▶ Work to complete: Transcribe the part of the listing that opens with the line containing "Given: Switch to the Regular fit tab" and runs through the end of the listing, word for word, omitting the pictures.

==== Data entries

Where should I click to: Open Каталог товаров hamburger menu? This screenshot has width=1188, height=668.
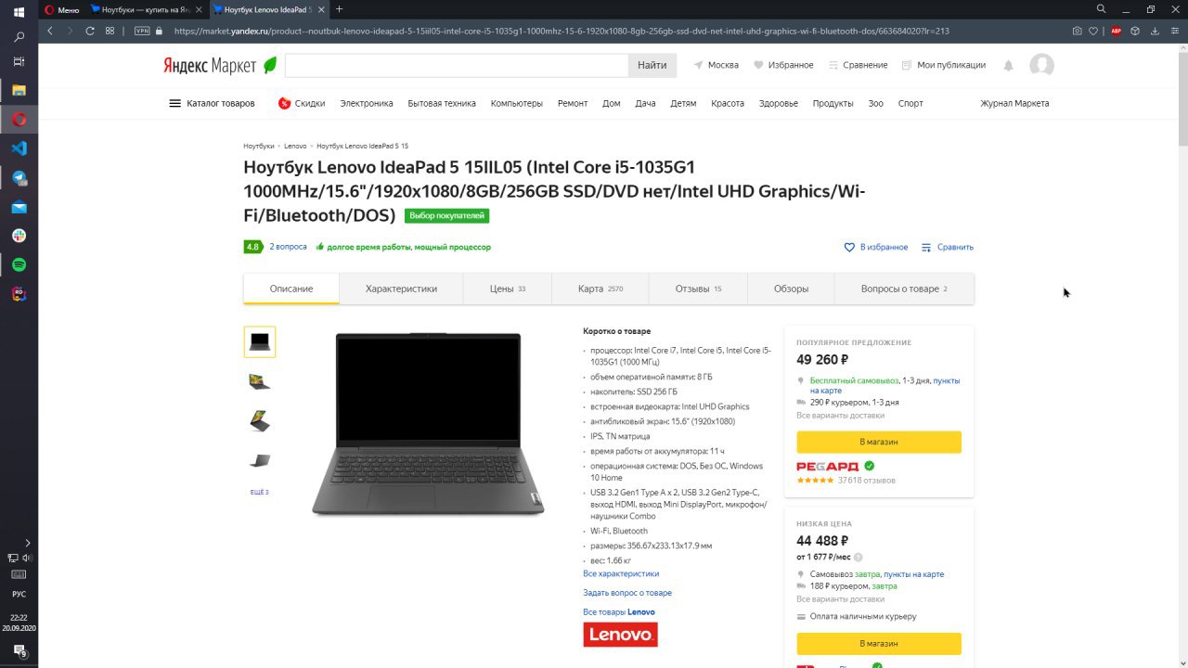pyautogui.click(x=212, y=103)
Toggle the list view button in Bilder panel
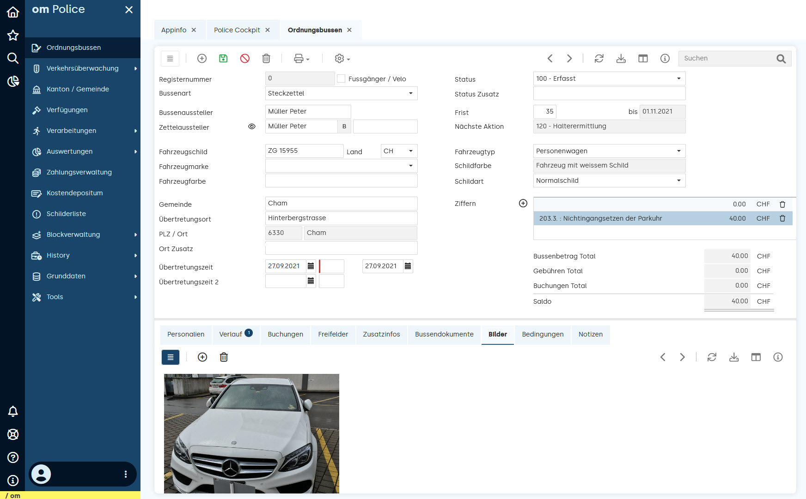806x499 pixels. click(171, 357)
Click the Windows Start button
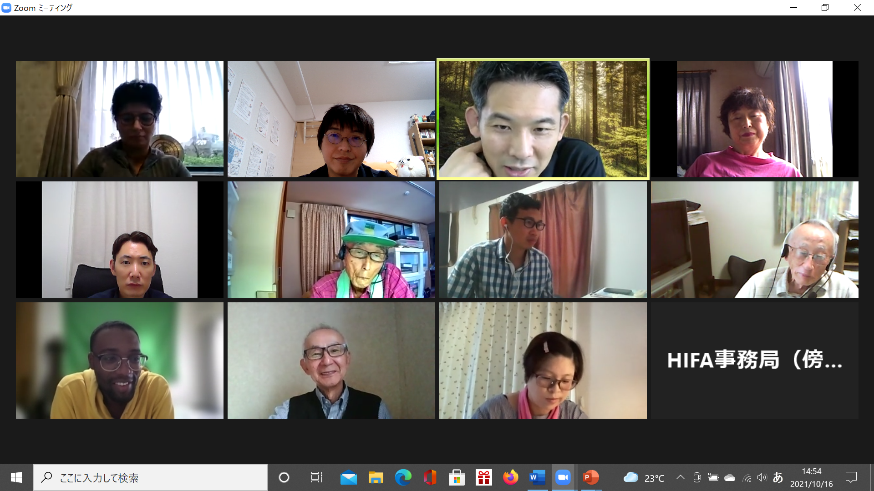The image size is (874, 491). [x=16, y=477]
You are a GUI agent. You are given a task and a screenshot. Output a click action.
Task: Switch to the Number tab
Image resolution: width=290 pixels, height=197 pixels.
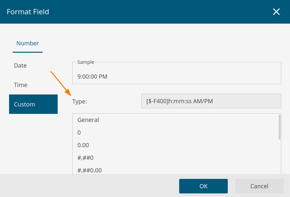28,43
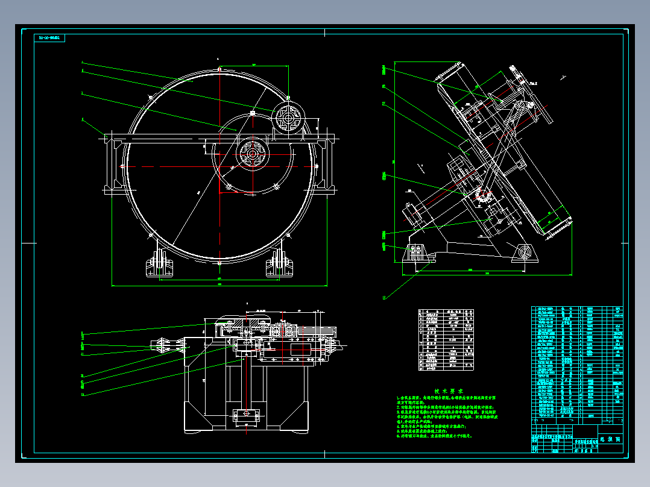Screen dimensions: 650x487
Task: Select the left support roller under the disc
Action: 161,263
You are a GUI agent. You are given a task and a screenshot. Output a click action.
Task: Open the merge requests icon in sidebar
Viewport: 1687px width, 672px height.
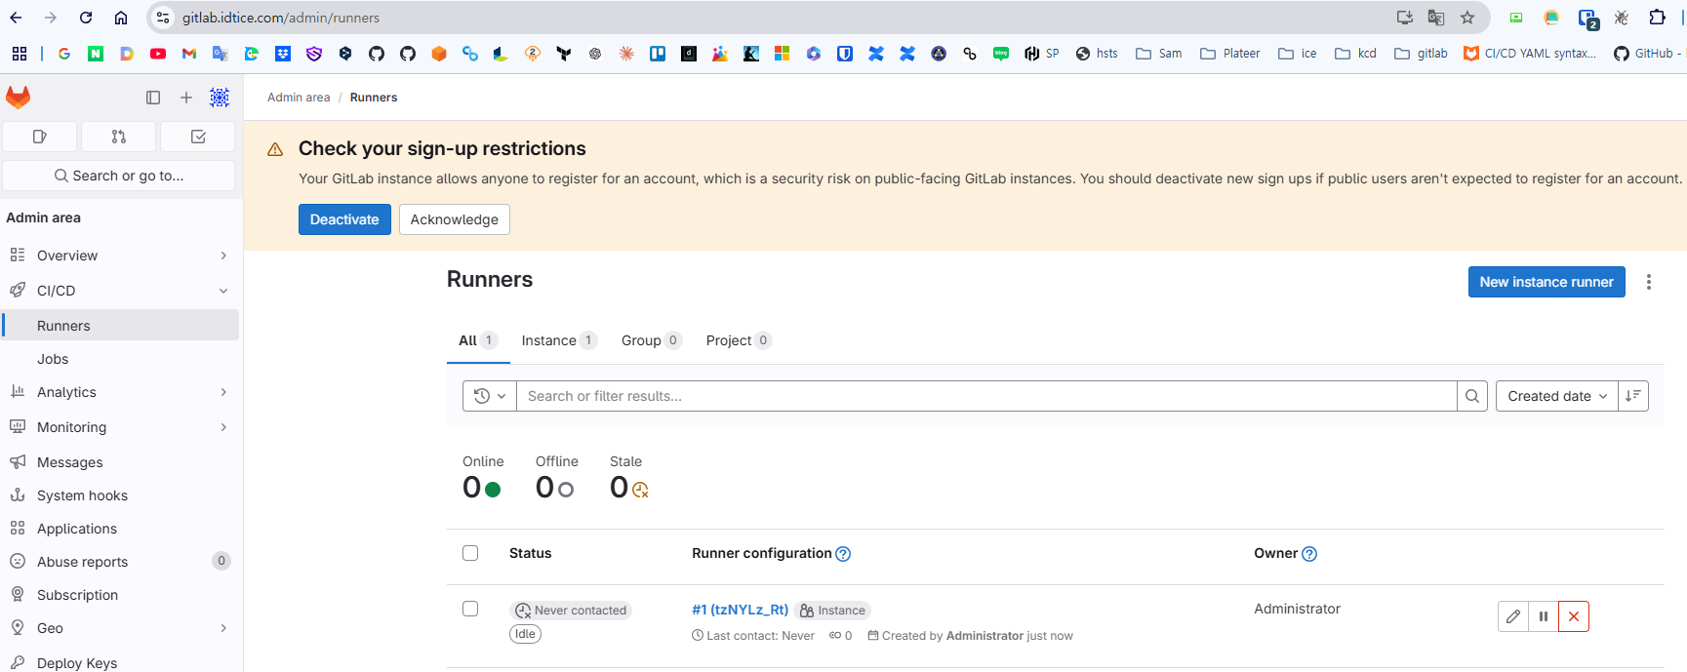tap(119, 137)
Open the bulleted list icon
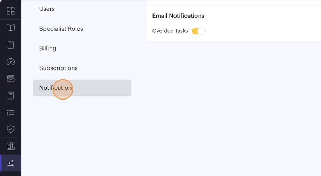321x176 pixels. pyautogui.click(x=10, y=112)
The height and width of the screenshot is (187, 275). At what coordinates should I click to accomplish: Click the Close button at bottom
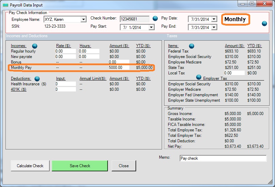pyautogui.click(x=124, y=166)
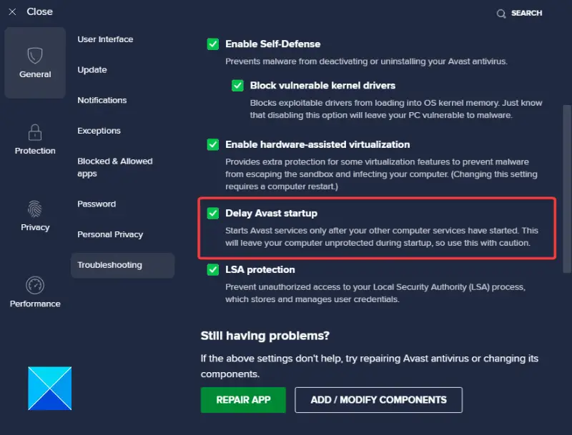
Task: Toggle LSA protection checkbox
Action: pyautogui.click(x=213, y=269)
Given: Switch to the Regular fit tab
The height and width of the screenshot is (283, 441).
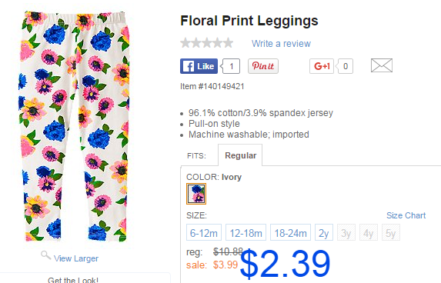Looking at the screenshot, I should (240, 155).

========

▶ Written reply:
Given: Switch to the Regular fit tab
The height and width of the screenshot is (283, 441).
Looking at the screenshot, I should (240, 155).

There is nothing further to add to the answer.